▶ _EXCERPTED PASSAGE_
5. Sentences 1 and 2 explain that what forgiveness is enables the Holy Spirit to reinterpret our bodies as means of communication instead of means of vengeance. In the light of paragraph 1 (and your answer to question #1), as well as the rest of paragraph 5, explain why this is true.

The Holy Spirit has a daunting job ahead of Him, doesn’t He? He is attempting to teach us to use our bodies only as means of communication in relationships that, unholy as they are at the start, have only one purpose: separation from reality (5:1). We have been using the bodies in our relationships to further fragmentation, separation, and exclusion; He is teaching us to use them for the exactly opposite purpose. The very nature of true forgiveness is perfectly designed to let this happen (5:2).

How is that so? Well, we’ve been told that, “To forgive is merely to remember only the loving thoughts you gave in the past, and those that were given you” (1:1). If we allow forgiveness to enter our relationships, everything except loving thoughts is gone, and those loving thoughts that remain are eternal (5:3). The past pain is gone. Both the past and the present are alike: filled with loving thoughts, free of guilt, beautiful and clean (5:4–5). The present love is truly seen as real, and because we value it, we extend it into the future (5:6).

▶ _GIVEN DATA_
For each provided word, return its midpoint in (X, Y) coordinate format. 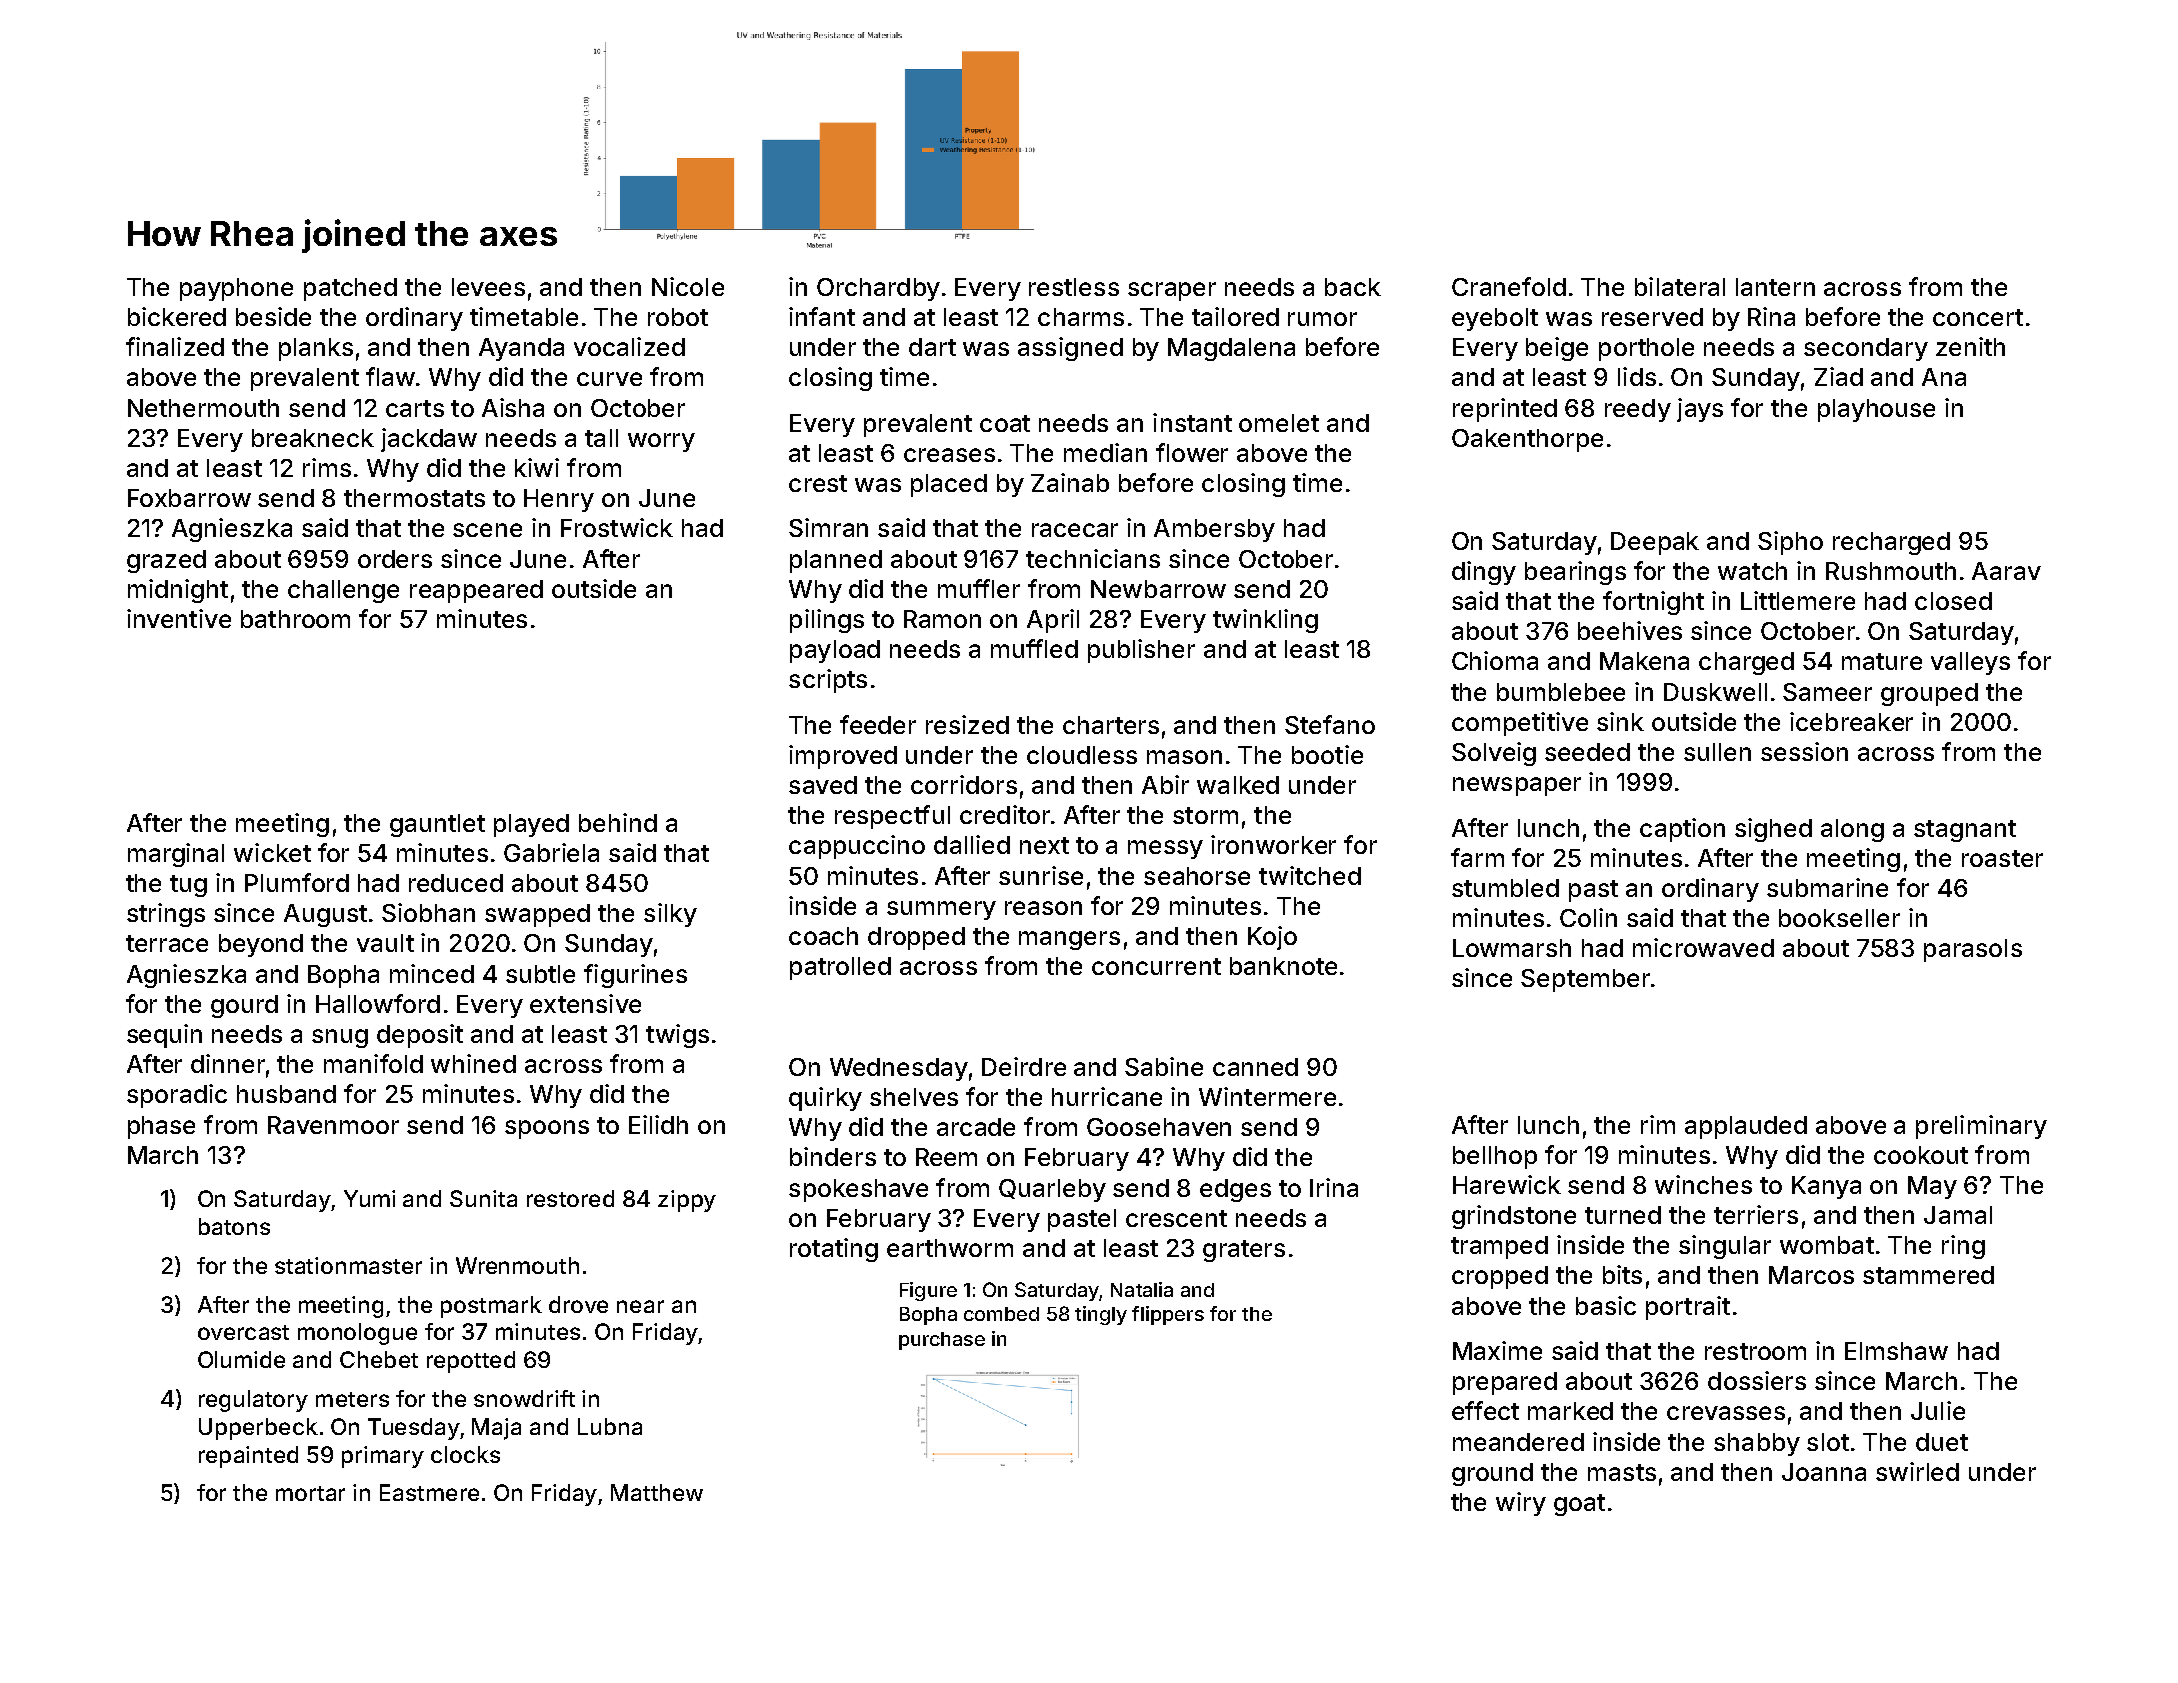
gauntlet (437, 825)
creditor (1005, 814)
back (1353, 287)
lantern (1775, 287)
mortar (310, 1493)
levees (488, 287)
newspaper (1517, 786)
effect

▶ _THE TASKS_
**1.** Answer these questions from the forgiveness commentary:
(a) What is the one purpose that unholy relationships have at the start?
(b) What definition of forgiving does it quote?
(c) When forgiveness enters our relationships, how are the past and the present described?
**2.** Write a few more sentences of the forgiveness commentary, picking up right after its final sentence.

▶ _OUTPUTS IN ORDER_
**1.**
(a) Separation from reality.
(b) "To forgive is merely to remember only the loving thoughts you gave in the past, and those that were given you."
(c) They are alike: filled with loving thoughts, free of guilt, beautiful and clean.

**2.**
These loving thoughts we have allowed to fill our minds show us the spark of beauty in one another. We look into the other’s eyes and we see the Beloved. We see love. We see God. And we give our relationship over to that love, over to God (5:7)

Atonement, or forgiveness, must focus on the past because the past is the source of separation (5:8–9). The past must be re-perceived, the pain looked past, the loving thoughts unhidden. And when it is, there is true union. This is the work we have to do in our relationships. This is why, “Forgiveness is the only function here” (T-26.VII.8:5).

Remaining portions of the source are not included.